About one third of drivers admit they become more aggressive while driving during this time of year, and it’s no secret that many drivers are distracted by the tasks of holiday shopping. According to AAA, an estimated 95 million Americans will be on the road during the Christmas and New Year’s season, which creates a number of challenges for anyone on the road.
Studies have routinely shown that people tend to let the stress of the holidays have an effect on their driving and, as a result, people in general tend to drive more aggressively. More traffic and stressed out drivers result in more auto accidents, pedestrian accidents and bicycle accidents as well.
NSC Explains Increases in Holiday Crashes
“The New Year’s holiday generally results in a significant increase in the number of fatalities when looking at a comparable period in the same month,” says Ken Kolosh of the National Safety Council (NSC). Kolosh added, however, that there doesn’t appear to be a similar increase in the number of accidents when it comes to Christmas Eve and Christmas Day.
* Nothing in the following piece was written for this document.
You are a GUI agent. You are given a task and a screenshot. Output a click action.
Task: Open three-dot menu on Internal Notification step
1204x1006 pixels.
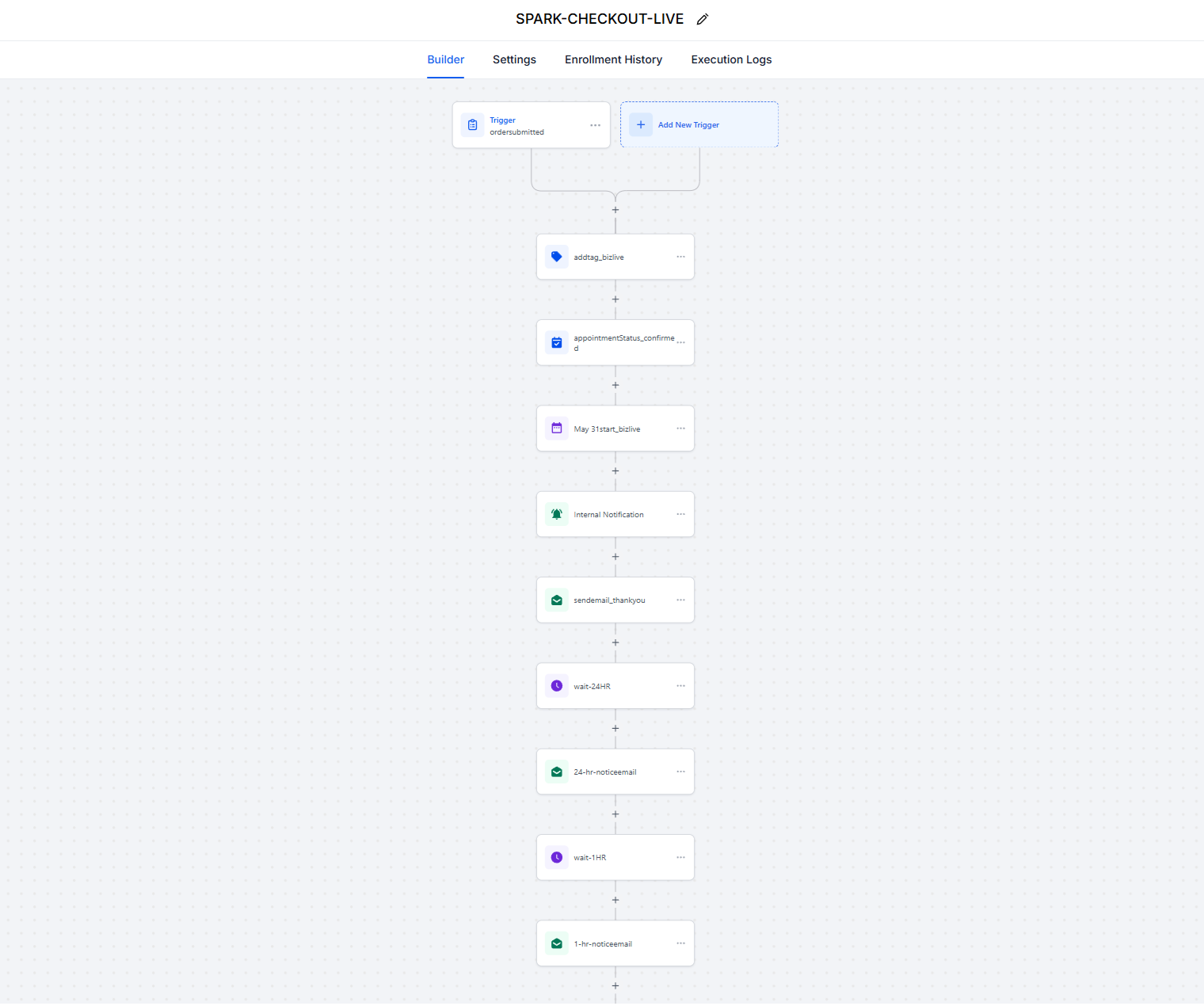pos(680,514)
One common sign of aggression for drivers is unnecessary speeding, which puts both the offending driver and other motorists at risk of being involved in a crash. If you notice an aggressive driver on the road, call 911 or try your best to avoid these vehicles at all costs.
Believe it or not, Christmas day is a safe day to be on the road because the roads are typically clearer at this time. Stores are closed and most people are with their families celebrating the holiday, which could be a major contributing factor to the statistical pattern pointed out by the NSC’s Ken Kolosh.
This year, the circumstances of the holiday are a little different because Christmas Day falls on a Wednesday. Auto accidents and deaths vary each holiday depending on how many people are traveling during that time. Travel periods and shopping levels are different from year to year but around the Christmas holiday you can always expect high traffic volumes, so do yourself a favor and drive carefully this holiday season - or if possible, try to stay off the roads altogether.